▸ **TEKS YANG DIBERIKAN**
Singkil | Atjeh Terkini.id – Sidang lanjutan kasus dugaan penipuan dengan terdakwa Yakarim Muni di Pengadilan Negeri Aceh Singkil, saksi dari PT Delima Makmur kembali mangkir, Rabu (29/10/2025).
Sidang yang digelar di Ruang Sidang Utama Cakra, Pengadilan Negeri (PN) kabupaten Aceh Singkil, kembali diwarnai dengan mangkirnya saksi-saksi pelapor dari pihak PT Delima Makmur.
Berdasarkan data resmi Sistem Informasi Penelusuran Perkara (SIPP) PN Aceh Singkil, perkara ini terdaftar dengan Nomor: 90/Pid. B/2025/PN Skl, dengan agenda pembuktian dari Jaksa Penuntut Umum (JPU) melalui pemeriksaan saksinya
Sidang berlangsung sejak pukul 11.15 WIB hingga 12.15 WIB, sebagaimana tertuang di situs resmi pn-singkel.go.id. Dari tangkapan layar situs tersebut, bahwa perkara atas nama terdakwa Yakarim Munir masuk dalam agenda pembuktian oleh JPU.

Namun, tiga saksi pelapor dari PT Delima Makmur, yakni masing-masing Ir. Supriadi, Breadley Alexander, dan Ulim, kembali tidak hadir di persidangan ke 4 kalinya juga mangkir.
Meski begitu, Majelis Hakim Persidangan tetap melanjutkan jalannya sidang dengan menghadirkan Mijan, selaku Keuchik (Kepala Desa) Singkohor di Kecamatan Singkohor, sebagai saksi.
Dalam keterangannya di hadapan Majelis Hakim, Mijan mengungkapkan adanya aktivitas pembukaan lahan tanpa izin resmi dari pemerintah desa.
“Semasa saya menjabat, mereka membuka lahan tanpa sepengetahuan saya. Setelah digarap, baru mereka melaporkan ke desa,” ungkap Mijan di ruang sidang.

▸ **SOAL DAN TUGAS**
A: Dalam berita tentang sidang di PN Aceh Singkil, siapa yang dihadirkan Majelis Hakim sebagai saksi?
B: Lanjutkan berita tentang sidang di PN Aceh Singkil itu setelah kalimat terakhir yang ditampilkan.
Data berikut diambil dari sumber yang berbeda.

▸ **DATA YANG DISEDIAKAN**
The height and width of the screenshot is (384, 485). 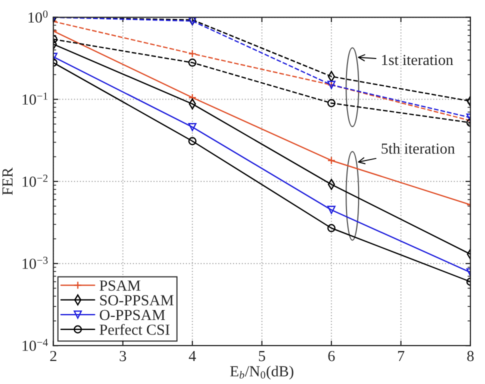 I want to click on x-tick-label: 5, so click(x=262, y=356).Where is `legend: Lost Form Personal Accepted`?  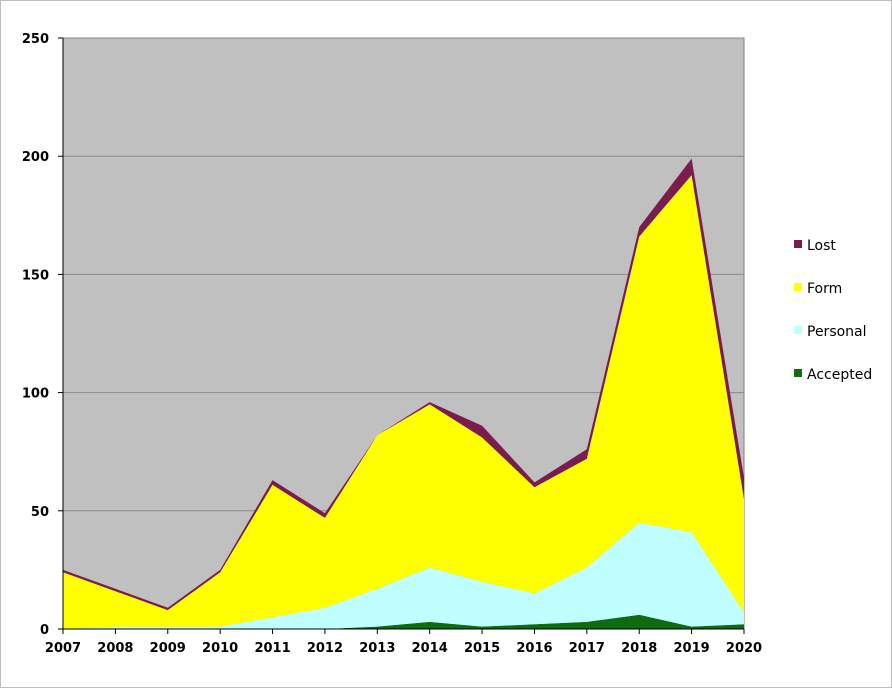
legend: Lost Form Personal Accepted is located at coordinates (833, 310).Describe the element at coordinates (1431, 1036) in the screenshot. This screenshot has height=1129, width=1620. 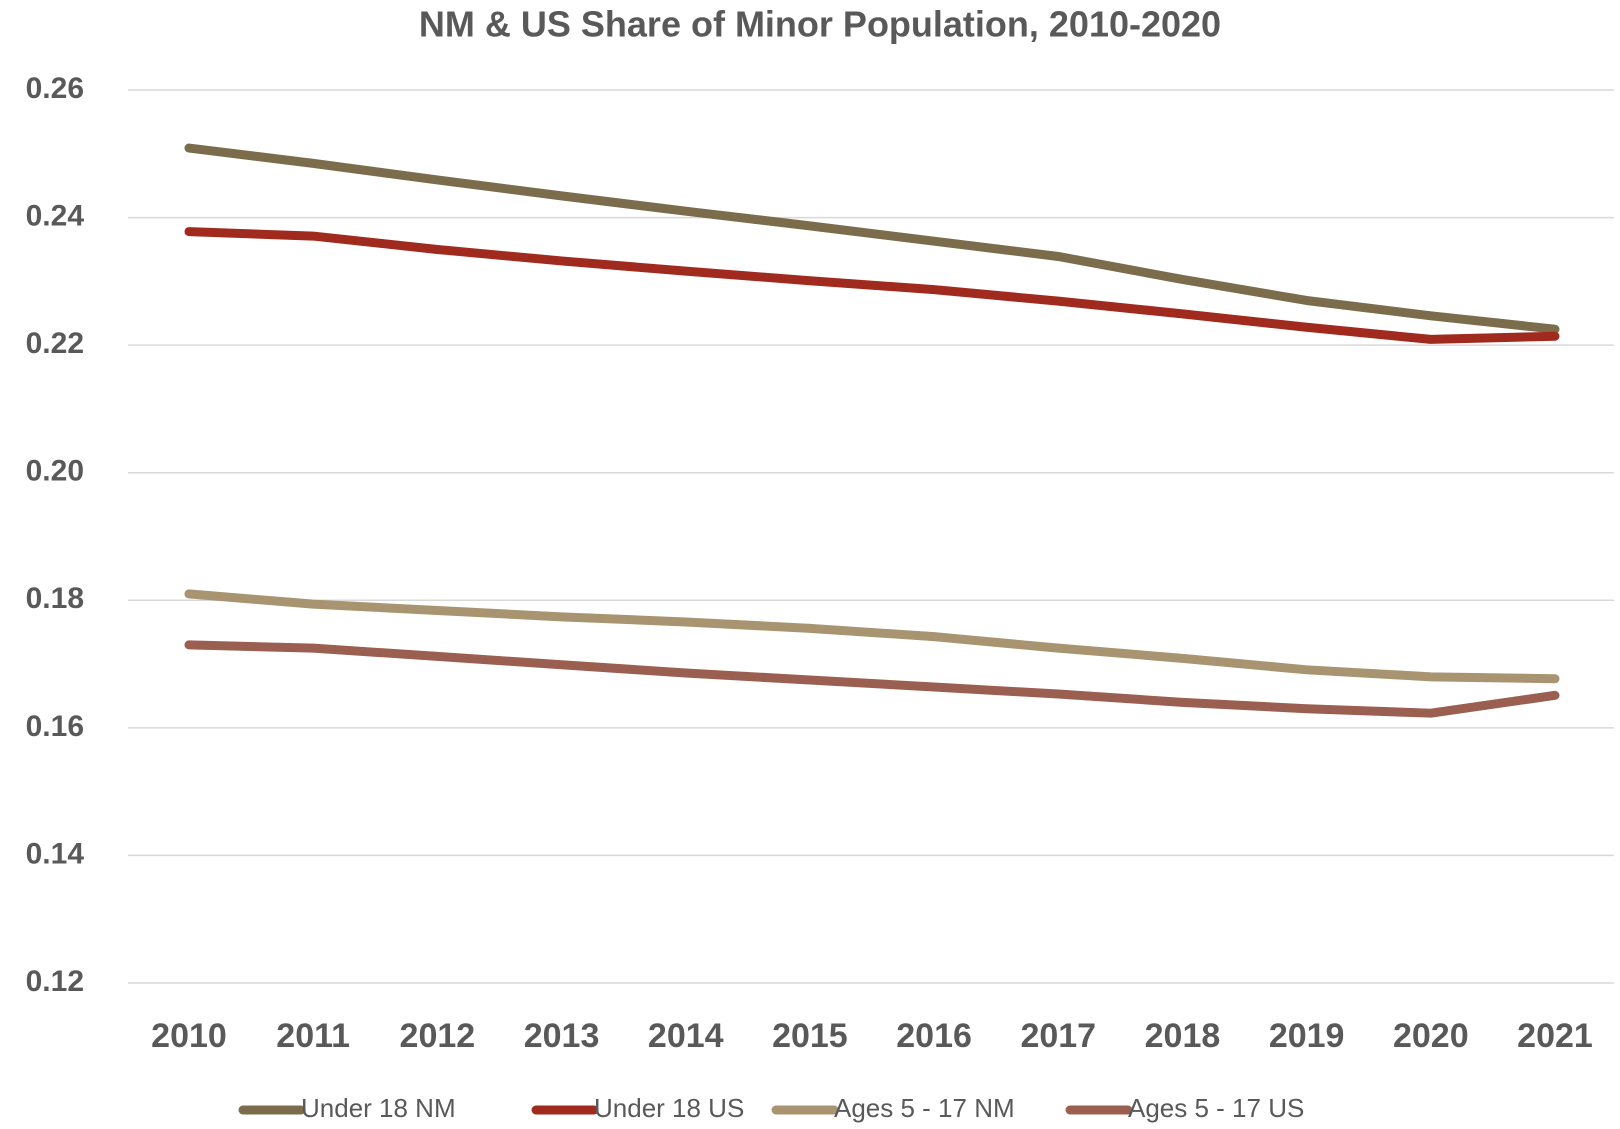
I see `x-tick-label: 2020` at that location.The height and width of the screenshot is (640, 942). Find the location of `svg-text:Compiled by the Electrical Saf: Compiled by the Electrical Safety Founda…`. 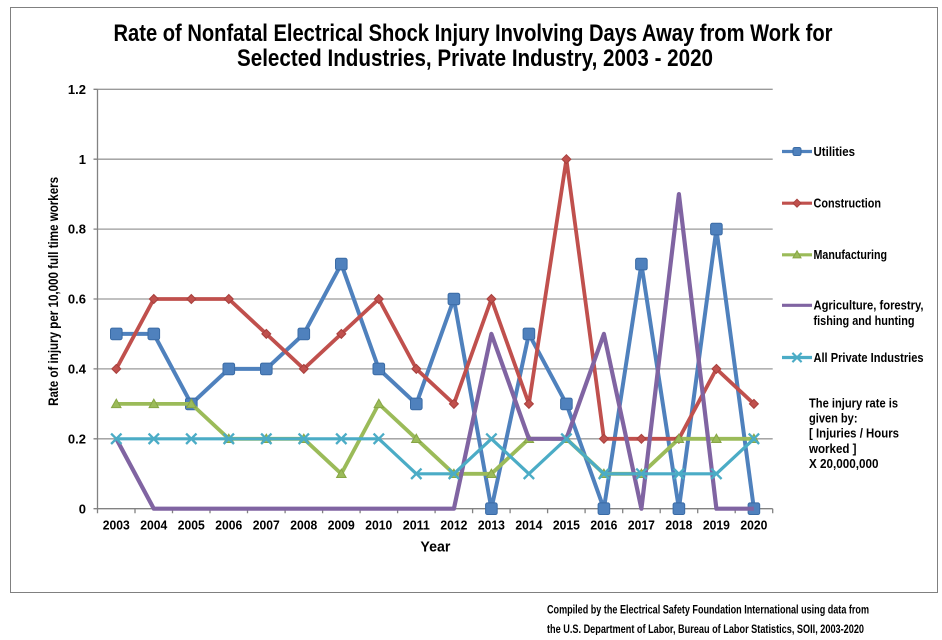

svg-text:Compiled by the Electrical Saf: Compiled by the Electrical Safety Founda… is located at coordinates (708, 611). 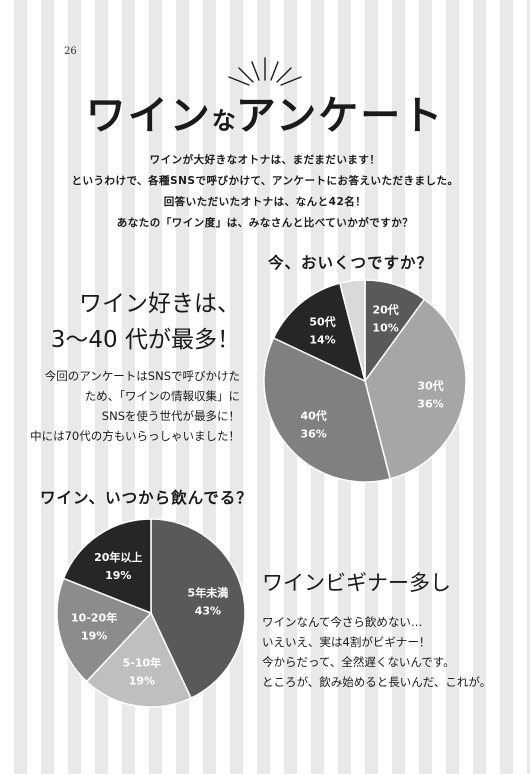 What do you see at coordinates (146, 498) in the screenshot?
I see `experience-question: ワイン、いつから飲んでる？` at bounding box center [146, 498].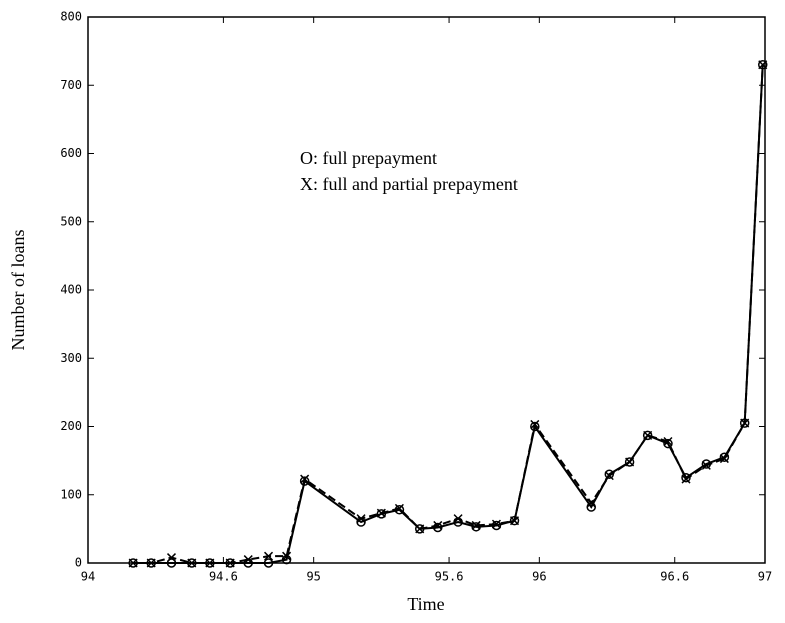 This screenshot has height=623, width=785. I want to click on annotation: X: full and partial prepayment, so click(409, 184).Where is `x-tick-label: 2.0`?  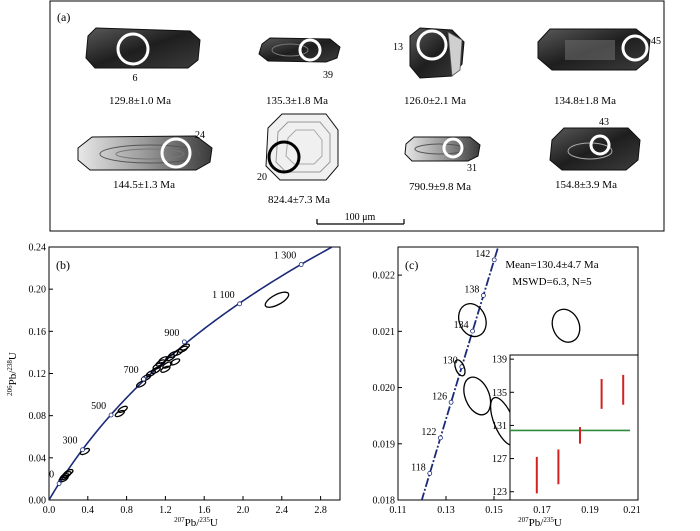
x-tick-label: 2.0 is located at coordinates (244, 510).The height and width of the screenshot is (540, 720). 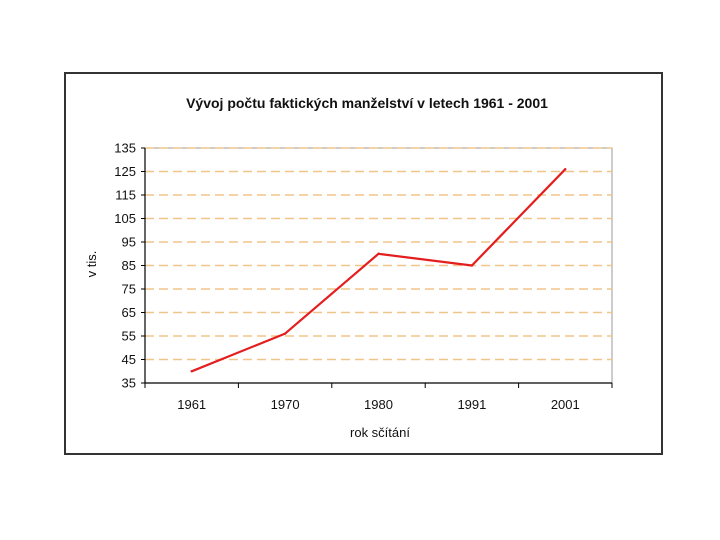 I want to click on y-tick-label-135: 135, so click(x=125, y=148). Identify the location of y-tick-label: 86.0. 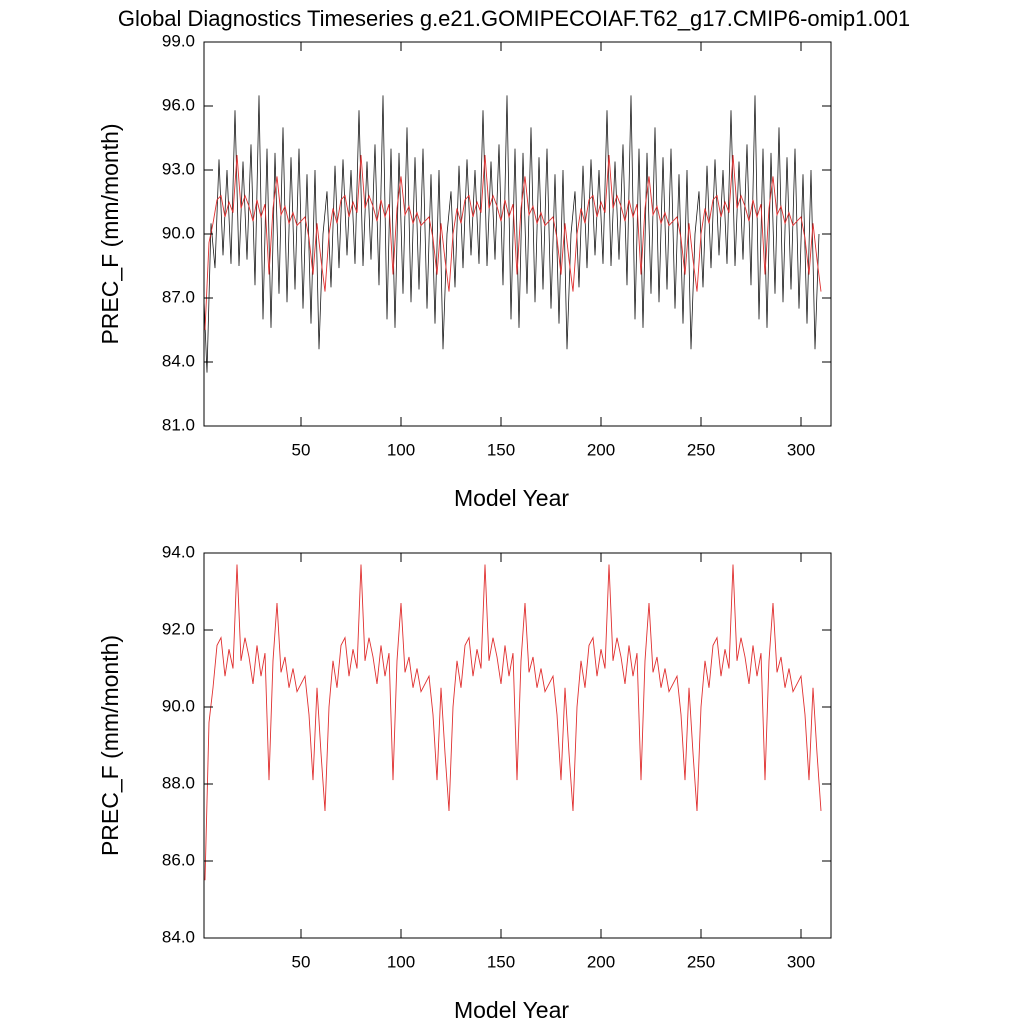
(178, 860).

▸ **HASIL LATIHAN**
A: Mijan, Keuchik (Kepala Desa) Singkohor di Kecamatan Singkohor.

B:
“Saya hanya lanjutnya, mengeluarkan STG maksimal dua hektar per tama. Kalau sebelum masa saya, bisa jadi sudah diperbarui atau dijual, saya tidak tahu itu urusan mereka.
Menjawab pertanyaan dari JPU, Mijan juga menegaskan dirinya tidak mengetahui soal keterlibatan langsung PT Delima Makmur dalam aktivitas lahan di wilayahnya.
Namun, saat mendapat pertanyaan dari tim kuasa hukum terdakwa, Zahrul, S.H. dan Ramlan, SH terkait aktivitas penggarapan lahan di Desa Lae Pinang dan Desa Mukti Jaya, dua desa pemekaran dari Singkohor, Mijan mengakui adanya kegiatan tersebut.
“Saya tahu ada lahan yang digarap di dua desa itu, tapi saya tidak tahu kalau lahan itu kemudian dijual kepada pihak PT Delima Makmur, saat selama masa kepemimpinannya, pemerintah desa hanya berani mengeluarkan surat garapan atau sporadik maksimal dua hektar per – orang.” jelasnya. (Aiyub bancin)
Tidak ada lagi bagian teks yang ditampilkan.